2333 zł pensji za dziecko? Petycja już w Kancelarii Prezydenta
Kobieta z dwójką dzieci (zdj. ilustracyjne). Foto: Bartlomiej Magierowski/East News

Najważniejsze informacje w skrócie: 

  • Do Kancelarii Prezydenta wpłynęła petycja z propozycjami mającymi na celu zabezpieczenie materialne matek, które nie pracują zawodowo 
  • Autor petycji proponuje pensję w wysokości połowy minimalnego wynagrodzenia (2333 zł) za każde urodzone dziecko. Wsparcie miałoby obejmować również składki emerytalne - pozwoliłoby to na emeryturę w wysokości 600 zł za każde dziecko
  • Wsparcie miałoby uzupełnić obecny program 800 plus i prezydenckie propozycje zwolnień podatkowych

2333 zł pensji za każde dziecko 

W Polsce od lat spada dzietność i przyrost naturalny nie zapewnia już prostej zastępowalności pokoleń. Dotychczasowe próby zmiany tego stanu rzeczy (np. program 800 plus) nie przyniosły pożądanych efektów. Dodatkowym problemem jest fakt, że kobiety mają niższe emerytury, co wprost związane jest z przerwami w karierze zawodowej spowodowanymi ciążami, urlopami macierzyńskimi i wychowawczymi. Liczne jest też grono kobiet, które zajmowały się tylko domem i dziećmi więc nie mogą liczyć na emeryturę. 

Autor petycji skierowanej do Kancelarii Prezydenta postuluje rozwiązanie obu tych problemów. Kobiety miałyby otrzymywać od państwa pensję za każde urodzone dziecko. Wynosić miałaby ona połowę minimalnego wynagrodzenia - za dziecko. 

Oznacza to, że kobieta z jednym dzieckiem otrzymywałaby (wg minimalnego wynagrodzenia w 2025) co miesiąc 2333 zł brutto, z dwójką 4666 zł, z trójką 6999 zł itd. Co więcej, od tych wynagrodzeń za dziecko naliczane miałyby być składki emerytalne, co pozwoliłoby na naliczenie ok. 600 zł emerytury za każde dziecko. 

W skierowanej do Karola Nawrockiego petycji autor uzasadnia swój pomysł przykładem swoich znajomych, w których rodzinie pracował tylko mężczyzna, podczas gdy kobieta zajmowała się dziećmi i domem. Teraz para musi utrzymać się za 3300 zł emerytury mężczyzny i ledwo wiąże koniec z końcem pomimo wsparcia dzieci. 

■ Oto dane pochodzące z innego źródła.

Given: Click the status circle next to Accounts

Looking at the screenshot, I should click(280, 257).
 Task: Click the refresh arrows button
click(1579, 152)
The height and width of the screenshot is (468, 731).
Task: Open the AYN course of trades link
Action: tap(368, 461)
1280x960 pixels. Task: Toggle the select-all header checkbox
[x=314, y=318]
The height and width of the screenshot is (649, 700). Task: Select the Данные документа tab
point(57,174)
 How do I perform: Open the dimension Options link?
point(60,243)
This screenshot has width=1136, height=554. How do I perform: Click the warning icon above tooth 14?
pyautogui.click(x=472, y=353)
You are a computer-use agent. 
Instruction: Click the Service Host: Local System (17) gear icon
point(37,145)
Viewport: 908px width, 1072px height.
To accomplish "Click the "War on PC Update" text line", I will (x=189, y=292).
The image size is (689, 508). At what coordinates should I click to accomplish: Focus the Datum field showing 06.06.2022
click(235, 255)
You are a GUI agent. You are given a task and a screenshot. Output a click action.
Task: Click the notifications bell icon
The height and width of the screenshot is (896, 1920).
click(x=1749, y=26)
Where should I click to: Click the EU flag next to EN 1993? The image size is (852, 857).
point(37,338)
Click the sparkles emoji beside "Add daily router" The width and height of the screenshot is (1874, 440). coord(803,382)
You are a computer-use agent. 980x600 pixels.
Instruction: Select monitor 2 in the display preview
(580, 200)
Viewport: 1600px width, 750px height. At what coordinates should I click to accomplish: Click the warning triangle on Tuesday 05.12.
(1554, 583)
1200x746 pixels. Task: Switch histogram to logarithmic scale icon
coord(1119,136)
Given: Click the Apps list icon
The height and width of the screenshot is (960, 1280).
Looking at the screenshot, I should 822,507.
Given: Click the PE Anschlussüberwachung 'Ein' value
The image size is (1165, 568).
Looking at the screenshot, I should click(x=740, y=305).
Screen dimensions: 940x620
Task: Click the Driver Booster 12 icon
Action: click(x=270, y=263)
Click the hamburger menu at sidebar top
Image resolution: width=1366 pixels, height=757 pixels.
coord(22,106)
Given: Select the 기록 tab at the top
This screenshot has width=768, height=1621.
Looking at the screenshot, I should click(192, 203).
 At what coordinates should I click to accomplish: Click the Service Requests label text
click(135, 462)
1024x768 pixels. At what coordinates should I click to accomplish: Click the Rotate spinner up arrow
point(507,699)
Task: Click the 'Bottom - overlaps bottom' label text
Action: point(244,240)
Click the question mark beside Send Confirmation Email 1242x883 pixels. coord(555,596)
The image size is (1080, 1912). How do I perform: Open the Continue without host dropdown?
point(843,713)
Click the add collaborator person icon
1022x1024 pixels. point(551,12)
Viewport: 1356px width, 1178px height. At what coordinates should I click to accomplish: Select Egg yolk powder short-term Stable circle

Pomimo krótkiej i lapidarnej formy swojej petycji anonimowy autor nie zapomniał o już obowiązujących programach wsparcia rodzin. Jego zdaniem 800 plus powinno być utrzymane. Wyraził też poparcie dla prezydenckiego pomysłu ulg podatkowych dla rodzin. 

Skąd wziąć pieniądze na wsparcie? 

- Jak wynika z treści tej petycji, głównym oczekiwaniem jej autora jest zapewnienie dochodów emerytalnych matkom, które przez całe życie wychowują dzieci i nie pracują zawodowo. Narzędziem miałoby być wprowadzenie czegoś na kształt dochodu gwarantowanego za każde urodzone dziecko. To bardzo hojna i prospołeczna propozycja - powiedział "Faktowi" dr Marcin Wojewódka z Instytutu Emerytalnego. 

Jak zwrócił jednak uwagę dr Wojewódka, autor petycji nie wskazał źródła finansowania dochodu gwarantowanego dla matek. Tymczasem już sam program 800 plus kosztuje rocznie 64 mld złotych, a tu mowa jest o znacznie większych kwotach przypadających na dziecko. W petycji nie wskazano przy tym, czy ów dochód gwarantowany ma być wypłacany tylko niepracującym zawodowo matkom czy może ma być od faktu zatrudnienia niezależny. 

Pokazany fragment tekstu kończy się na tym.